Researchers at the University of Helsinki believe that bacteria-killing viruses called phage could be more than just an alternative to antibiotics and a solution to the growing antibiotic resistance crisis. A study, published in the Journal of Food Microbiology, explains how phages help the food industry to get rid of foodborne pathogens and prevent food poisoning.
These tiny viruses called bacteriophages, or phages for short, infect and kill bacteria, which could be used to prevent the spread of nasty infections. Each phage is able to infect a small number of bacterial strains, which makes them highly precise weapons.
The study focused on eradicating Yersinia enterocolitica, which causes yersiniosis. The illness is characterized by typical symptoms of food poisoning like abdominal pain and diarrhea. The disease tends to be transmitted via undercooked pork, milk, or contaminated kitchenware.

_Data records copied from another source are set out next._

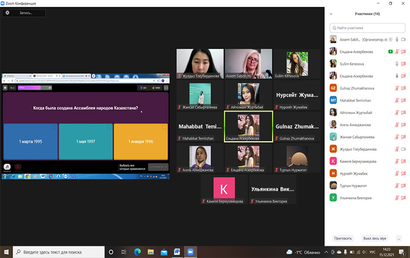
Task: Open the '...' more options in participants panel
Action: click(x=399, y=238)
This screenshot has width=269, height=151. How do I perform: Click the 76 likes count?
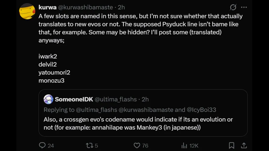coord(145,146)
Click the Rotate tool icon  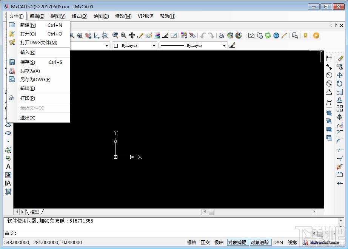pos(340,84)
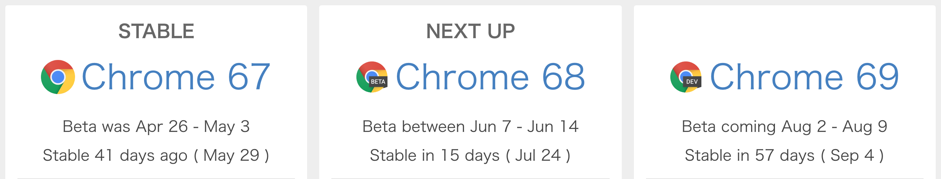Click 'Stable 41 days ago' text

click(115, 155)
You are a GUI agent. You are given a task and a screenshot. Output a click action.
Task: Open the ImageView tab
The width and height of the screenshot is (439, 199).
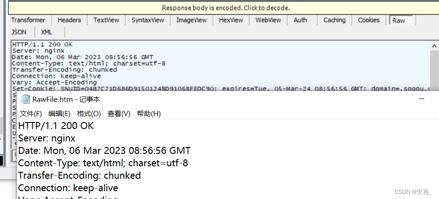click(x=191, y=20)
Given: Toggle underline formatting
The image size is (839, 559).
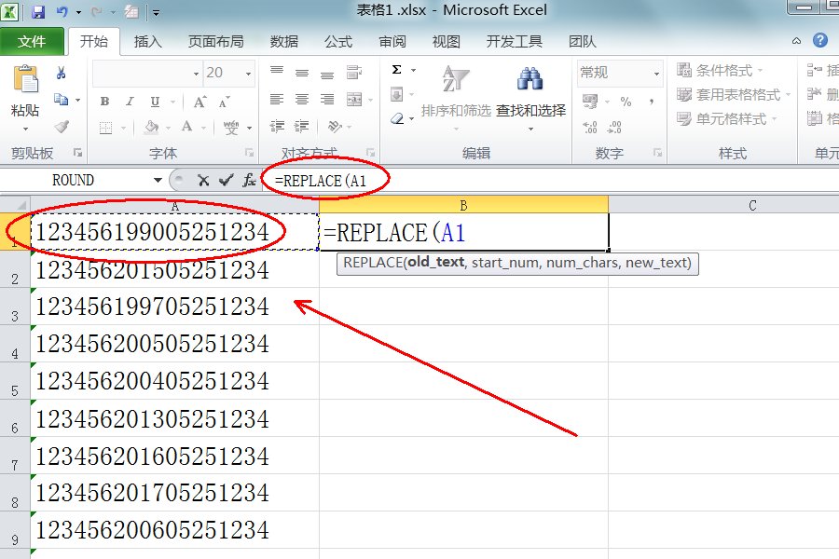Looking at the screenshot, I should coord(155,102).
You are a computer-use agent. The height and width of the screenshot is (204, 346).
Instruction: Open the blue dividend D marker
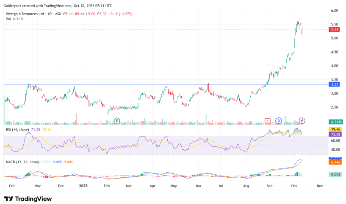tap(279, 121)
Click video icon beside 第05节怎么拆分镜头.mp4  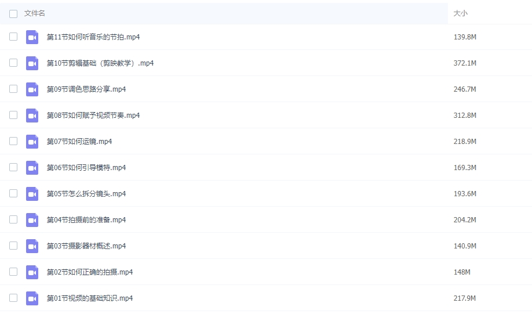point(32,194)
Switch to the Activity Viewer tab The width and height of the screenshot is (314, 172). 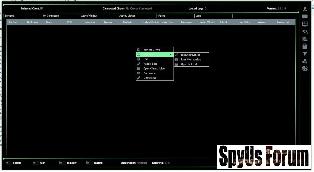137,16
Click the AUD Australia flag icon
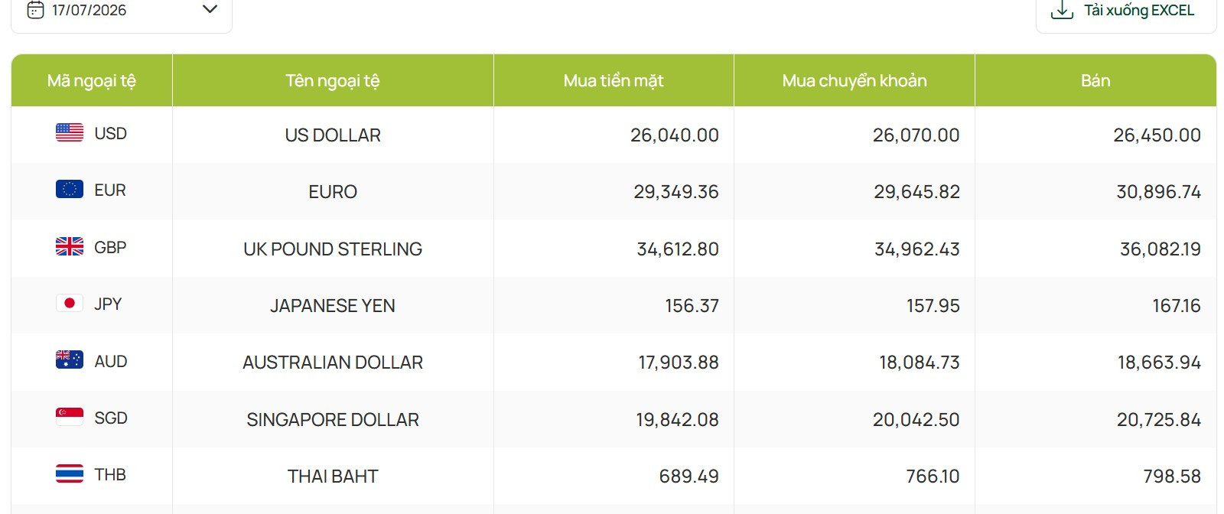The height and width of the screenshot is (514, 1224). pos(70,359)
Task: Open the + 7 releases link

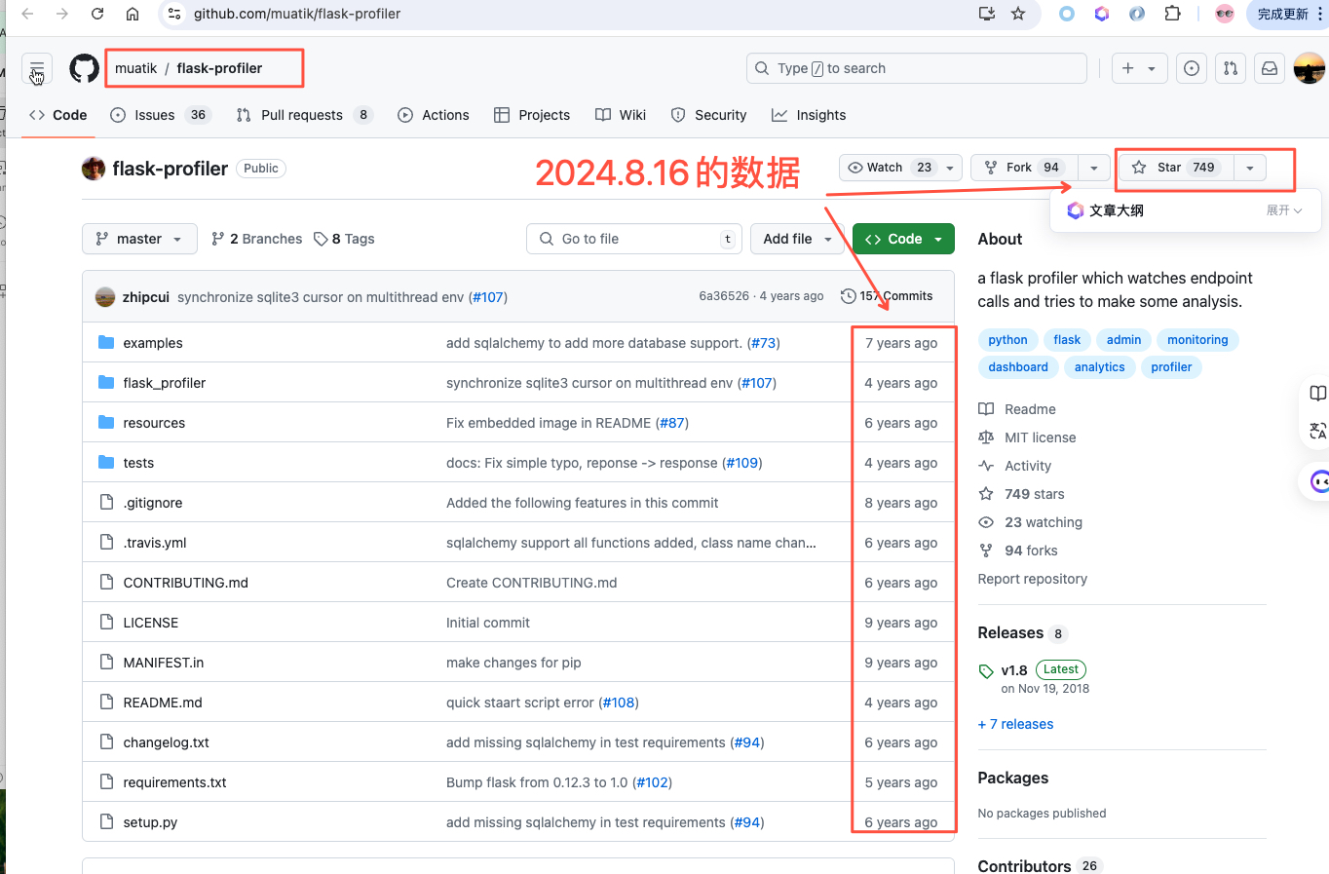Action: click(1015, 724)
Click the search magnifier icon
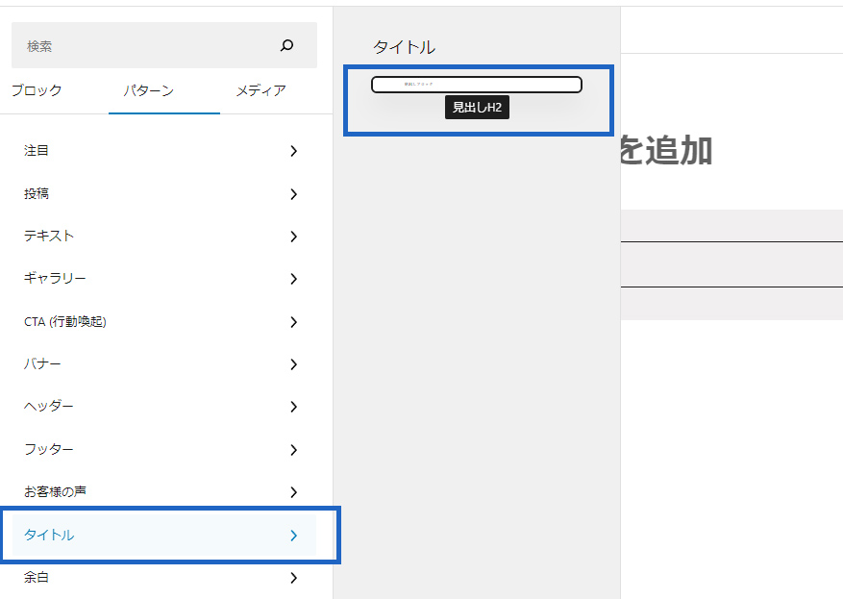 [x=287, y=46]
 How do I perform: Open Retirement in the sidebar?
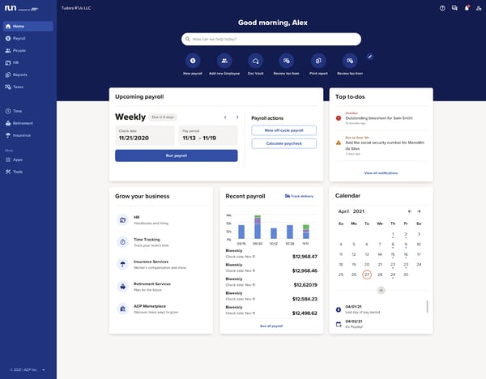tap(23, 123)
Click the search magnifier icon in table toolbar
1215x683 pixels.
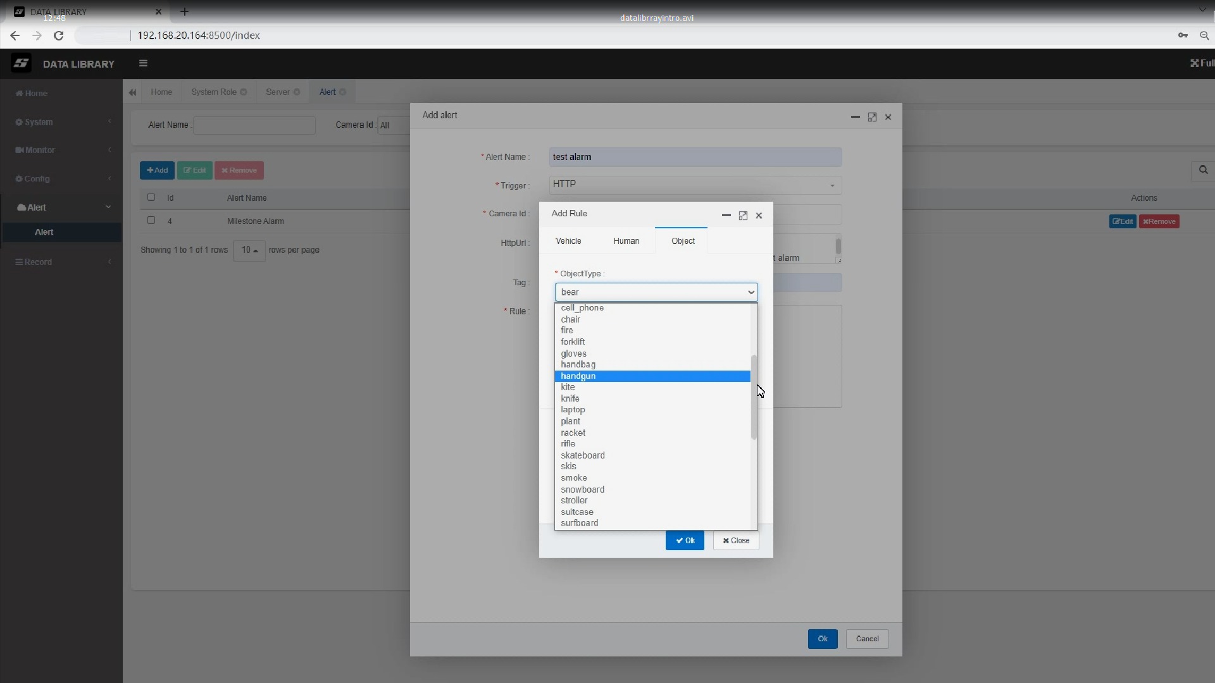[x=1203, y=170]
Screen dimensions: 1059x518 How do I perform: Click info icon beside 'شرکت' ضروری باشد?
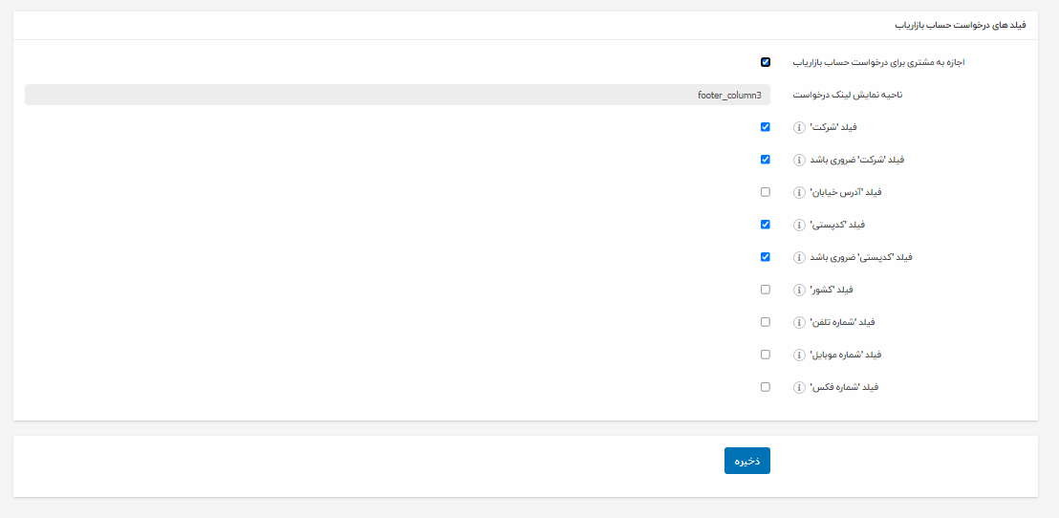click(x=800, y=160)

Out of four candidates, the researchers found a phage called fHe-Yen9-01 to be the most effective. The virus was taken forward and its capacity to decontaminate food and kitchenware was investigated. Groceries, including pork and milk, were inoculated with Yersinia then treated with the phage and monitored for three days.
The group observed that the phage inhibited bacterial growth in food and grew in number even when kept in the refrigerator. The same results were also seen when the phage was used to clean contaminated kitchen utensils.
Mikael Skurnik, a professor at the University of Helsinki, is already considering the future applications of the technology: “In Finland, there is no urgent need to prevent Yersinia infections, but our study can serve as a model for the prevention of other, more serious foodborne infections… One option is a phage mixture effective against several bacteria, such as the Salmonella and Campylobacter species.”
Phages have shown their potential against infections as a group at the University of Leicester demonstrated by the treatment of Clostridium difficile infections. In addition, Eligo Bioscience has based its CRISPR nanobots to treat the microbiome on the tiny viruses. In the field of food hygiene, Novolyze has developed ready-to-use kits to prevent food poisoning.
A big advantage of using viruses is that they are capable of mutating their genome, which will allow them to respond to resistant bacterial strains. This approach could help us to fight back against antibiotic resistance with a technique that could be too quick, even for bacteria.